The union, though, didn’t agree that Feb. 28 should be a firm deadline. In 1990, for example, the 32-day lockout cut spring training in half, but the full schedule of regular-season games was played, beginning a week later than usual. And during the current negotiations, the players have previously issued their own threat, telling MLB that they were reluctant to grant club owners an expanded playoffs — worth an estimated $100 million annually — if games and money were taken from them.


Since Monday, not only have negotiators from MLB and the union met daily for hours, but so have at least three club owners on the league’s labor committee — Dick Monfort of the Colorado Rockies, Ron Fowler of the San Diego Padres and Hal Steinbrenner of the New York Yankees — and nearly a dozen players.


Progress in the talks has been incremental. But Friday, both sides acknowledged optimism about the headway made in one of the many outstanding issues: the amateur draft, which is expected to feature a lottery for the top handful of picks for the first time in baseball history in an attempt to prevent teams from purposefully losing in order to secure better draft positions.
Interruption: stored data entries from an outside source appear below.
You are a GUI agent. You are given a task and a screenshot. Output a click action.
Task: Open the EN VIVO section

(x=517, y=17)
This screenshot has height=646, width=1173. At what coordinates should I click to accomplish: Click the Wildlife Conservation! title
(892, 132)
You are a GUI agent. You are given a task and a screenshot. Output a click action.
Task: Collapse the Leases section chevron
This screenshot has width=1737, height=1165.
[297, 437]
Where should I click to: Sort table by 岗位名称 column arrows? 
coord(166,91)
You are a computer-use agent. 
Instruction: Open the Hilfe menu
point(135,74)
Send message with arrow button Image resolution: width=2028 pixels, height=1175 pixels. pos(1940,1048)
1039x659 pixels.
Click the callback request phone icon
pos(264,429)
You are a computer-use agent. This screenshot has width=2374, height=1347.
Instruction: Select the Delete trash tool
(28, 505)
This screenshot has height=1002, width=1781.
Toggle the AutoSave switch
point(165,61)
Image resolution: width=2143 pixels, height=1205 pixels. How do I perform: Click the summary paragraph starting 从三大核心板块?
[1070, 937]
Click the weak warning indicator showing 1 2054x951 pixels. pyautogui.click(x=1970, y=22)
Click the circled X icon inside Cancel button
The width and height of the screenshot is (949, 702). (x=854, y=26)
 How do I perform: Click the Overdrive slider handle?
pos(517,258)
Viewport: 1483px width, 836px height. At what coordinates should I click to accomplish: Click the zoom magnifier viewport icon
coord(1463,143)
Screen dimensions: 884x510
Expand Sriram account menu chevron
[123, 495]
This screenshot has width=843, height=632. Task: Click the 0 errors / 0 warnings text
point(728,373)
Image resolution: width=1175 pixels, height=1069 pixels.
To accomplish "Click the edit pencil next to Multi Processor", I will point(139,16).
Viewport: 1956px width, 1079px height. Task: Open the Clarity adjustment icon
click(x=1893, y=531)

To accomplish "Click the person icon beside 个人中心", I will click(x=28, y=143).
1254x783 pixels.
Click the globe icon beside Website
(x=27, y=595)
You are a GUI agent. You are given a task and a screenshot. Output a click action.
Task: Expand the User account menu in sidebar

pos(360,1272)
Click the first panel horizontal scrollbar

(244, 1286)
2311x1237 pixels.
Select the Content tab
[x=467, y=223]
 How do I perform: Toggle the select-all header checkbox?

Although the matter was not finalized, the sides met for nearly six hours Friday — the longest bargaining session of the week — and exchanged counterproposals on the draft order. They agreed to meet again Saturday, perhaps earlier than they had all week.


Saturday was originally supposed to be the first day of spring training games. But because of the ongoing negotiations and the lockout — the second longest work stoppage in MLB history — major league camps didn’t start last week. MLB announced then that exhibition games would be postponed “until no earlier” than March 5. On Friday, the MLB spokesperson said the postponement was extended through March 7.


The weekend may have proven critical in determining whether more spring training and, more important, any regular-season games are lost. Perhaps the talks Friday started some momentum.


Earlier this month, Manfred said losing regular-season games would be “disastrous” for the industry. Many big matters remain unresolved, from the luxury tax system to the players’ minimum salaries to the revenue sharing system among teams.